As causas de uma “crise eucarística” (3/4)

Celebração Eucarística (Presbíteros)

As causas de uma “crise eucarística”

A interface litúrgico-sacramental dessa teologia

O melhor de todos os teólogos que sintetizou o problema foi Rudolf Bultmann. Partindo da noção de “mito” na antiguidade, dos preconceitos racionalistas que negavam a priori a realidade do sobrenatural, da crítica histórico-textual das Escrituras e do existencialismo heideggeriano, criou uma teologia bíblica em que toda a Escritura é apresentada como construção mítica a ser desmitologizada pelo teólogo, em busca do seu núcleo fundamental.

Como, por este caminho, a consequência seria a completa implosão da Igreja, Bultmann encontrou uma solução pitoresca. Valendo-se das cerimônias das religiões pagãs, que realizavam seus cultos cosmogônicos através da encenação, pensando que tais encenações reproduziam efetivamente a realidade, ele interpreta em chave dramatológica e simbólica a ação litúrgica; em outras palavras, se tudo é mito, na liturgia, a encenação do mito o torna presente, de algum modo real.

“Assim como o batismo, também a ceia do Senhor foi derivada, segundo o modo de pensar dos mistérios, do destino do kyrios como fundamento instituinte; e especialmente da última ceia de Jesus com seus discípulos. É isso que dizem as palavras introdutórias de lCor 11,23: ‘O Senhor Jesus, na noite em que foi entregue…’ E assim Marcos transformou o relato da última ceia em relato etiológico de um culto, entrançando a liturgia eucarística num relato mais antigo da última ceia de Jesus como uma ceia pascal. 

No fundo, derivando a ceia cúltica da última ceia de Jesus, ele indica como sua verdadeira fundamentação a morte do Kyrios; pois corpo e sangue de Jesus, que são distribuídos por ele nessa ceia, naturalmente são (como o confirmam justamente os elementos interpretativos secundários), em misteriosa antecipação, corpo e sangue do crucificado, do sacrificado. Paulo deixa entrever isso claramente na frase por ele acrescentada em 1Cor 11,26: ‘pois todas as vezes que comerdes este pão e beberdes do cálice, anunciais a morte do Senhor’.

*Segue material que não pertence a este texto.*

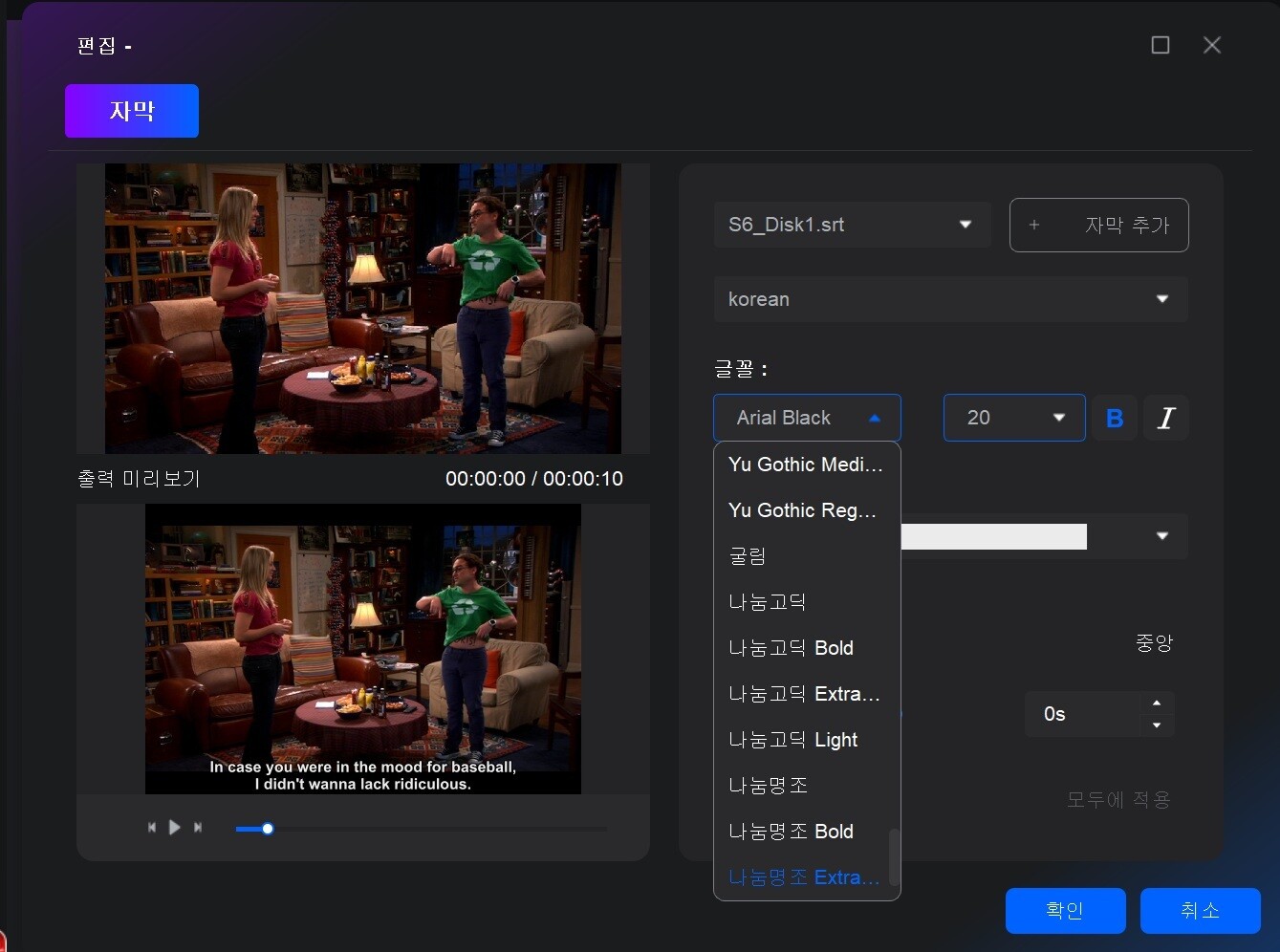Select 나눔고딕 Bold font from list

point(792,648)
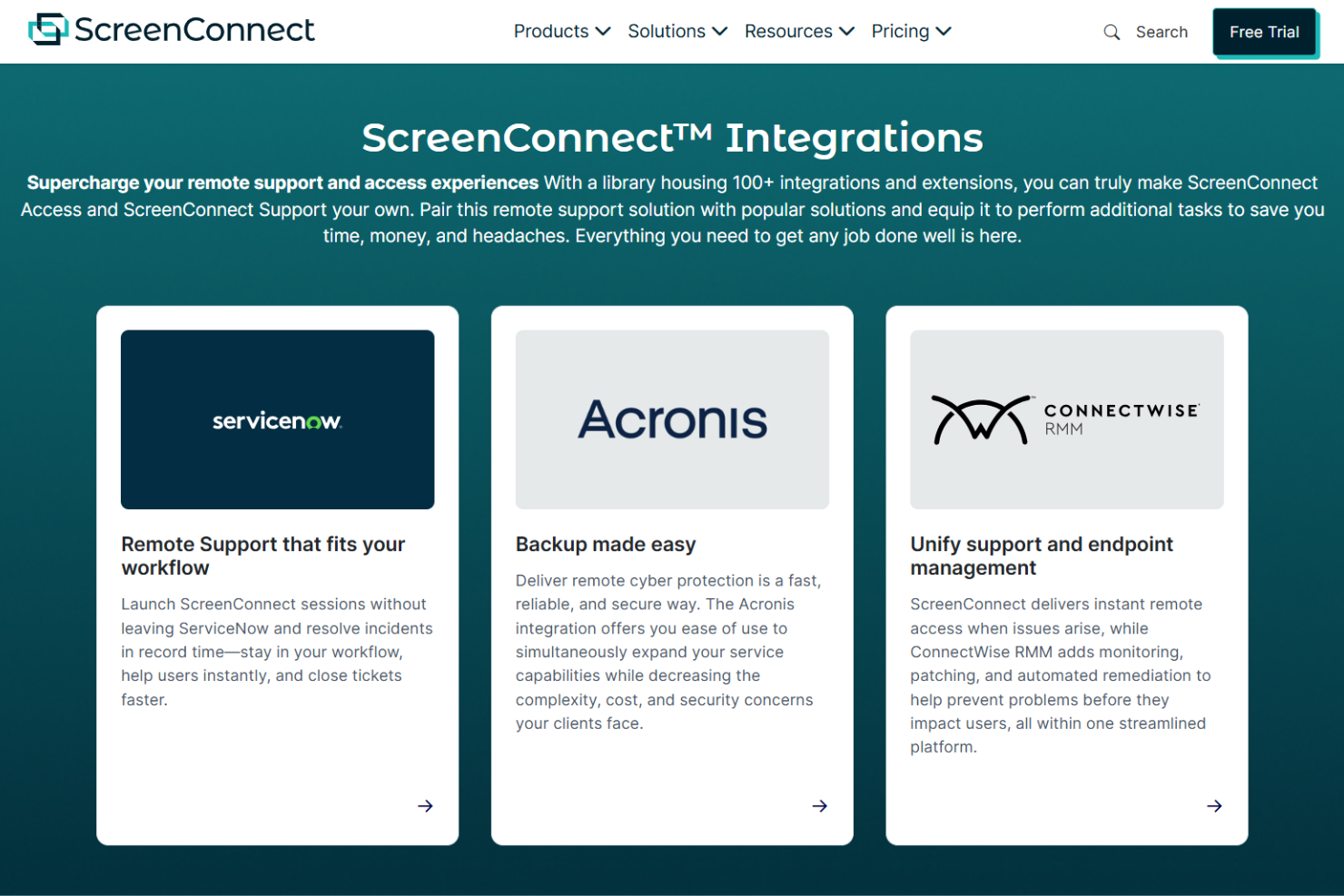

Portanto, ele compreende a refeição eucarística como uma dramatização, nos moldes dos cultos de mistérios: a celebração representa a morte do Kyrios” (Bultmann, R., Teologia do Novo Testamento, Academia Cristã, Santo André: 2015, p. 201). Bultmann ilustra bem o fundamento dessa sua concepção do culto através do conceito de “espírito”, tomado desde uma perspectiva humanística:

“Para ilustrar o que acabo de dizer, podemos tomar como exemplo a noção neotestamentária de ‘espírito’. Durante o Século XIX, as filosofias de Kant e Hegel exerceram uma profunda influência sobre os teólogos que modelaram suas concepções antropológicas e éticas a partir destas filosofias. Por conseguinte, a noção neotestamentária de ‘espírito’ foi concebida num sentido idealista, segundo a tradição do pensamento humanístico cuja origem se remonta à filosofia idealista grega.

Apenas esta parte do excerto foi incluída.